All that being said, most of the standards that exist do have a pretty consistent set of predefined steps to be reasonably successful. So if we take all of the contingency planning steps and align them with the ITIL ALC phases the planning cycle will integrate system development with continuity planning together at the best possible time in the development process.
I will outline the steps below in developing business continuity and disaster recovery plans with their corresponding points within the ITIL application development life cycle:
Using the standards and good practices
The RTO and RPO numbers are used to develop alternative strategies that meet the recovery time and point needs. A cost for each alternative design is developed. The cost is the total of the IT cost to design, implement, build and operate; and the business cost for any workarounds or special handling during the outage period; plus costs to load any transactions processed during that outage period into the system (processing resynchronization) after they are brought back on-line and are processing again as before the incident.
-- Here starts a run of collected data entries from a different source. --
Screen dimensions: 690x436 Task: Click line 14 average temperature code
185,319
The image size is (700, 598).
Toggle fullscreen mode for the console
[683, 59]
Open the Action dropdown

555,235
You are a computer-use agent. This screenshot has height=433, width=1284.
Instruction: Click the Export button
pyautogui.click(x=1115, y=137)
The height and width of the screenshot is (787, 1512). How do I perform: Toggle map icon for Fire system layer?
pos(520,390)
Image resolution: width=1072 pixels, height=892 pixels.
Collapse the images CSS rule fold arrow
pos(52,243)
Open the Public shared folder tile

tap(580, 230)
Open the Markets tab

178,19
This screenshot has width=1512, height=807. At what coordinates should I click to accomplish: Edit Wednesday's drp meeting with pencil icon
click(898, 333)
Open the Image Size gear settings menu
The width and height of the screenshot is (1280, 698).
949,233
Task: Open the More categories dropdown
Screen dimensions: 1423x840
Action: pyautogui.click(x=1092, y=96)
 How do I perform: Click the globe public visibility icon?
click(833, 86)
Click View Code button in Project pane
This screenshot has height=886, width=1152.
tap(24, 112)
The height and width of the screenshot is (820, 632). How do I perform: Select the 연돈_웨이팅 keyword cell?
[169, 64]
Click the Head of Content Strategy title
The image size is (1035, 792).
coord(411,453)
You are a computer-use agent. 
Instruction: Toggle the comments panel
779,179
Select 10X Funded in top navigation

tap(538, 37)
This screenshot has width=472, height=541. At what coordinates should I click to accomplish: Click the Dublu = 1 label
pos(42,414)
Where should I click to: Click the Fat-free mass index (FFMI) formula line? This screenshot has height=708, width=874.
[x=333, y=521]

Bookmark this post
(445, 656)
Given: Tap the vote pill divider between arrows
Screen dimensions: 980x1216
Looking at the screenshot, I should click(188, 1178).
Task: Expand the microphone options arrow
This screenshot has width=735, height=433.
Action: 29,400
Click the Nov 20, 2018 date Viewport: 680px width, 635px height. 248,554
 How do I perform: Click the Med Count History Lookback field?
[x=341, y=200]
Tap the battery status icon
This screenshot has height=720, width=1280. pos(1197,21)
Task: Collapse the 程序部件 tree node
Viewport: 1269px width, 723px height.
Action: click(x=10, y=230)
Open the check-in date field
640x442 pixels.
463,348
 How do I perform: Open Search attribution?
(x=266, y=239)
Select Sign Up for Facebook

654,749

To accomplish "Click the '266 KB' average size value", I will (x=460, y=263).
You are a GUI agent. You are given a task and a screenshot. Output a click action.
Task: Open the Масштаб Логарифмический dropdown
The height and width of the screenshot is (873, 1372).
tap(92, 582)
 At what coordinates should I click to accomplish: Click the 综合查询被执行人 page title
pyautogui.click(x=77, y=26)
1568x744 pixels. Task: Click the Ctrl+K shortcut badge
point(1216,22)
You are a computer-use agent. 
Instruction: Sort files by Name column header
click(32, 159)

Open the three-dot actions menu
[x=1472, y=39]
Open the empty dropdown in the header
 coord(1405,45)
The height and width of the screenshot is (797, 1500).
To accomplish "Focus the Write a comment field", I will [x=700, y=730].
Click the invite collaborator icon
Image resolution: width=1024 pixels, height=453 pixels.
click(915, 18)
The alternative strategies are then looked at using a cost and benefit (time, reduced workaround complexity, and etc.) analysis of each alternative. The best option will accomplish return to operation in a reasonable time with an acceptable cost to the business and IT. However, the alternative selected will require input from both IT and the business to properly address the risk of outage. The business will need to insure that it can perform the workarounds and still meet all of the business, regulatory and audit needs of the operation for the time period that the alternative defines the IT organization to need for restoring the IT systems needed to restart the application and its associated services.
For the plans to be effective and ‘fit for purpose’ it is very important that the business and IT are on the ‘same sheet of music’ as to recovery times and points. It is no good if the business has planned its resources and workarounds expecting a system recovery time of 24 hours only to find that the system will be down for 48 hours. On the other side of the coin it is not fiscally responsible to pay the cost to expedite the recovery time of an IT system to less than four hours if the business can tolerate an outage period of 24 hours or more at much less cost for the final IT solution.
Once it has been concluded that both plans are consistent with each other, the actual plans can be developed. While the business prepares for implementation of the new application and/or service, IT will make ready the systems and infrastructure needed to also meet the business schedule for implementation.
Exercising the plans
Only in testing and timing the two recovery processes to ensure that they are coincident can an organization truly be confident that the overall plans will be successful.